- TASK LIST
#1 In the Bremont Victory launch report, who does the writer name as going along on the car trip to Portsmouth, including the driver?
#2 Continue the Bremont Victory launch report from the point where it stops.

# Report about the launch of the (historical) Bremont Victory



## Ernie Romers (Apr 27, 2005)

On July 12th my wife and I were invited to the official launch of Bremont's new and historical Victory watch. After the announcement made at Baselworld and having viewed the video (wow, that video screen was big, it seemed like it came straight of a building at Time Square, New York), I was excited to see the final watch. Final is perhaps not the right word here, because, although nearly finished, Bremont showed us a preproduction model. Nevertheless it is a true stunner and will become a historical timepiece in many ways.

Let's start this report with showing you the video of the video I taped at Baselworld, last March. It will help you understand what the Victory is all about and why the English brothers were determined to get this watch build:






_At the start of the video, you will see Giles on the left, and Nick on the right. Please note the mentioning of their new World Timer, to be released very soon.


_click on any of the watches to enlarge and read more about them_

On a side note, I've got one of these on my wish-list. After reading about Bremont again, preparing for my visit, I was struck again by their story, and knowing they only started "recently", I need to get me a Bremont. Ever wondered why you would buy a pilot's watch from one of the established, bigger brands, owned by watch groups, while you could own a Bremont, created by two British guys, with a great "history" and story? Knowing that all their watches have a splendid finish and their movements all have the COSC certificate? Well, it is your choice of course, but I already made my mind up, and this is not a sales pitch for them, is it?
_
Let's start at Henley-on-Thames, where Bremont has its headquarters. On this picture you see where they used to be, in an old brewery, very near Hotel Du Vin:










Henley is a very British village in the countryside, only about 45 minutes from the centre of London. We stayed at Hotel Du Vin (French name, most likely because of all the fine wines they serve. I'd highly recommended it for your next stay), which was very near the Thames (100m).










On the other side of the river is the Leander Club. It is renowned for its 99 Olympic champions, as you can see by the large banner on their building. Hopefully they will _need to_ increase the number very soon.










Bremont's limited edition for Leander Club (99 pieces):









_Picture taken from the Bremont catalogue._

In the afternoon, Mike Pearson (US sales manager/director for Bremont) took us to Portsmouth by car. We were accompanied by the always friendly and charming Sarah Weare, freelance watch writer Elizabeth Doerr, and a couple from Canada, John and Diane. It was a long drive through heavy rain, but we had a good chat and a laugh all the way through, so we were all good.

The HMS Victory, the historical ship of Admiral Nelson, is in the naval harbor of Portsmouth, and we had to pass security to enter the area. It was an "invited only" event. Despite the rain and wind, the atmosphere was quite special. Walking along the old buildings and see the ship.

(Screen element location records)

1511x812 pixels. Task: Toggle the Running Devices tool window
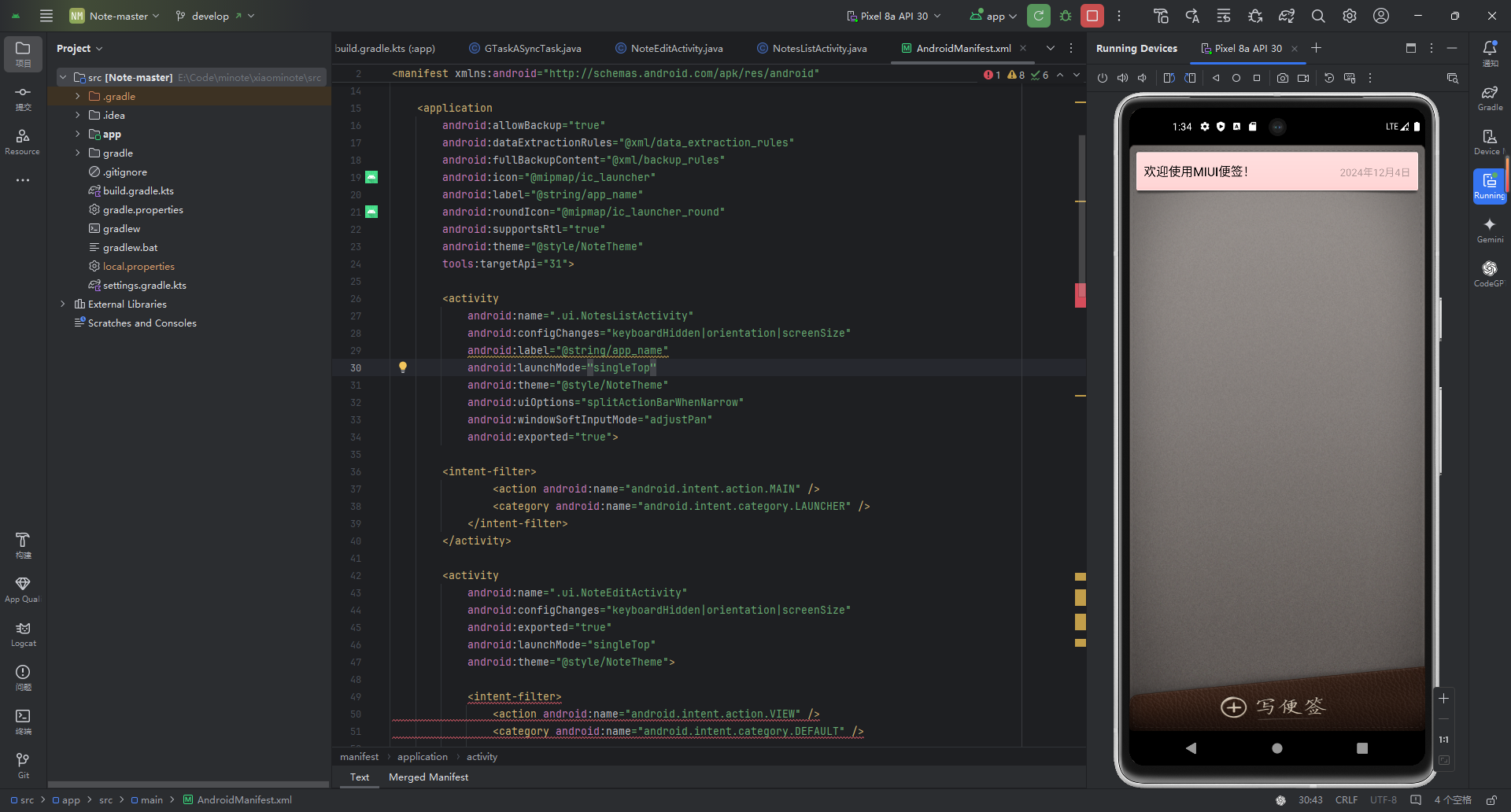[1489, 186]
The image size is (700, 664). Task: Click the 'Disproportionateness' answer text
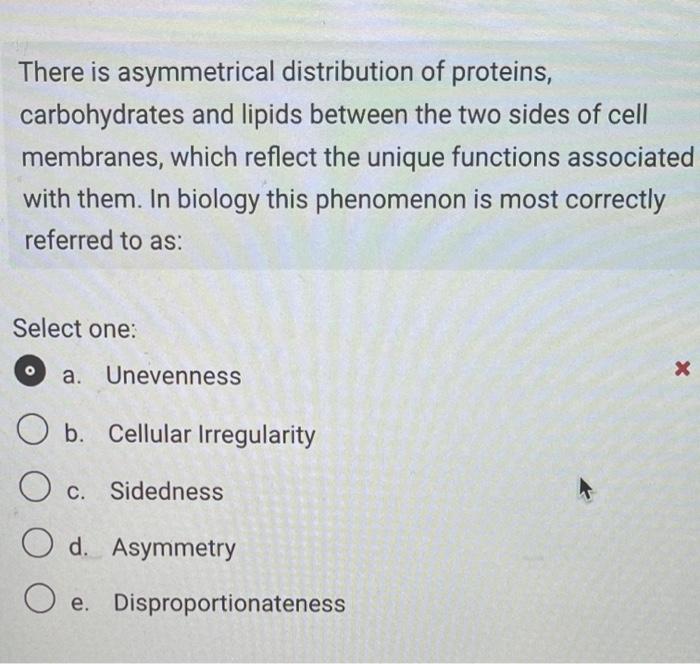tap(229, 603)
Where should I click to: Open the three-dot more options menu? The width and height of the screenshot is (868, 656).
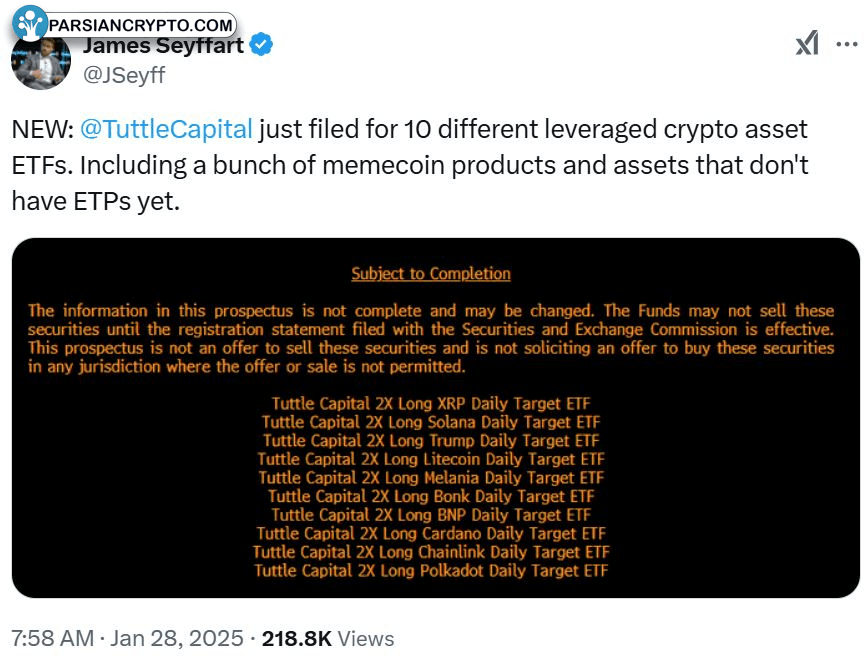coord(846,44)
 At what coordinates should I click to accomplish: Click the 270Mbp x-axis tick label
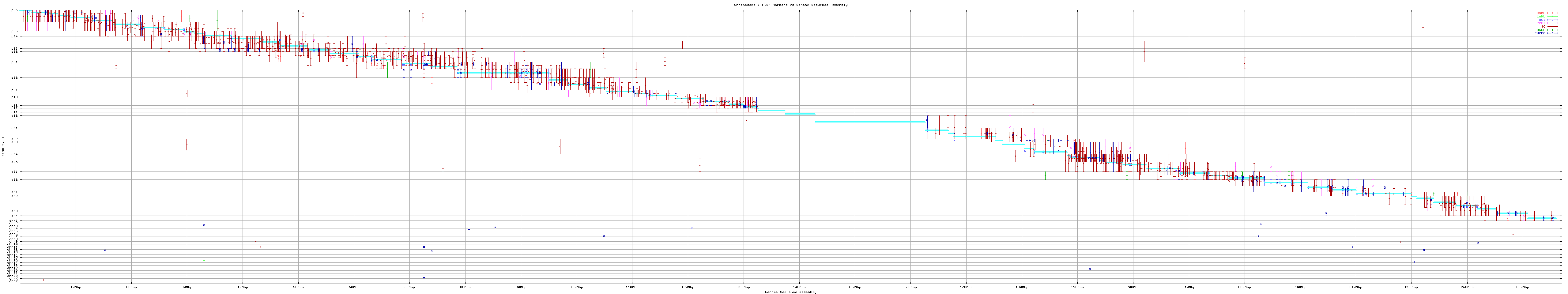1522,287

- RESPONSES BY TASK
#1 Mike Pearson, Sarah Weare, Elizabeth Doerr, John, Diane

#2
It was even more exciting to go on board, after we were welcomed by Giles and Nick and the lovely lady who gave us the tour:



















Entering the ship, we were officially welcomed and saluted by members of the Royal Navy, which felt very special:










The first room we were invited in, was Nelson's Great Cabin. "This is the "Jewel in the Crown" of what HMS Victory has to offer.










_At the beginning of October 1805 Vice Admiral Nelson, Commander of the British Fleet in the Mediterranean, gathered the captains of his ships around the dining table in the Great Cabin in his flagship, HMS Victory. dipping his finger in wine, he drew on the table his plan to defeat the combined French and Spanish fleet moored in Cadiz Harbour. The plan was so radical that it evoked a remarkable response from the assembled company:_

_



when I came to explain (it) to them, it was like an electric shock. Some shed tears, all approved, it was new, it was singular, it was simple

Click to expand...

(letter from Nelson to Emma Hamilton, 1st October 1805)










_Mike Pearson was very excited to be on the HMS Nelson and couldn't stop taking pictures of it. You'll find some of them on his Facebook page or his Twitter.

Like I said, it rained, not just rain, but cats and dogs. And the wind was there too. Despite the tent hanging over the deck, those that didn't find a place under the hood of the deck, got wet, umbrella or no umbrella.










On this deck, just behind the lady, Nelson got hit by a bullet that went through his shoulder, perforated his lung, and broke some ribs. He was taken below deck as quick as possible, but the doctor couldn't save his life. Nelson spoke some last words and told the men standing next to his bed, "not overboard". Going overboard was common when a crew member died, because there was no room to keep the dead body preserved, and it was a danger for the health of the others. The doctor, so the lady told us, then thought of an idea: he put Nelson's body in a barrel of liquid. The alcohol preserved the body very well, and Nelson;s body therefore could be taken to London, where he lies until this day. Most tourists will know him from his statue on Trafalgar Square:









Below deck all of us needed to keep ours heads down. the ship apparently wasn't build for us large(er) Europeans.










Here's the only original canon left on board. All other canons are replica's from wood or even plastic. The ship, not lying in water anymore, just couldn't have the enormous weight of all those original canons anymore. The lady explains how the canon was loaded, fired, cleaned, and reloaded again. The English did this in 1 or 2 minutes, where it took the Spanish and French 3 to 5 minutes. In Wimbledon terms: "Advantage, Nelson". Although it was far from a tennis game, of course.



















The ship, in times of war, had appr. 850 men aboard, hard to imagine, seeing all the (taken) space, needed to be operative.



















Here's a famous painting of Nelson on the stretcher, just before he died. Sorry again to the lady, for not reading the sign and using my flash...):










At the end of our tour, we were invited to take a quick look at the Bremont Victory watches. One in steel, the other in rose gold:










Although the pictures were taken in bad light, you get the picture of how stunning these watches are. On the left, and below, you'll notice the oak wood from the HMS Victory, used as a movement holder, visible through the crystal. It also holds Nelson seal. Bremont is the first to be allowed to use his seal!



















On the other side of the deck they showed us the rose gold Bremont Victory. Sitting in a beautiful hand made case.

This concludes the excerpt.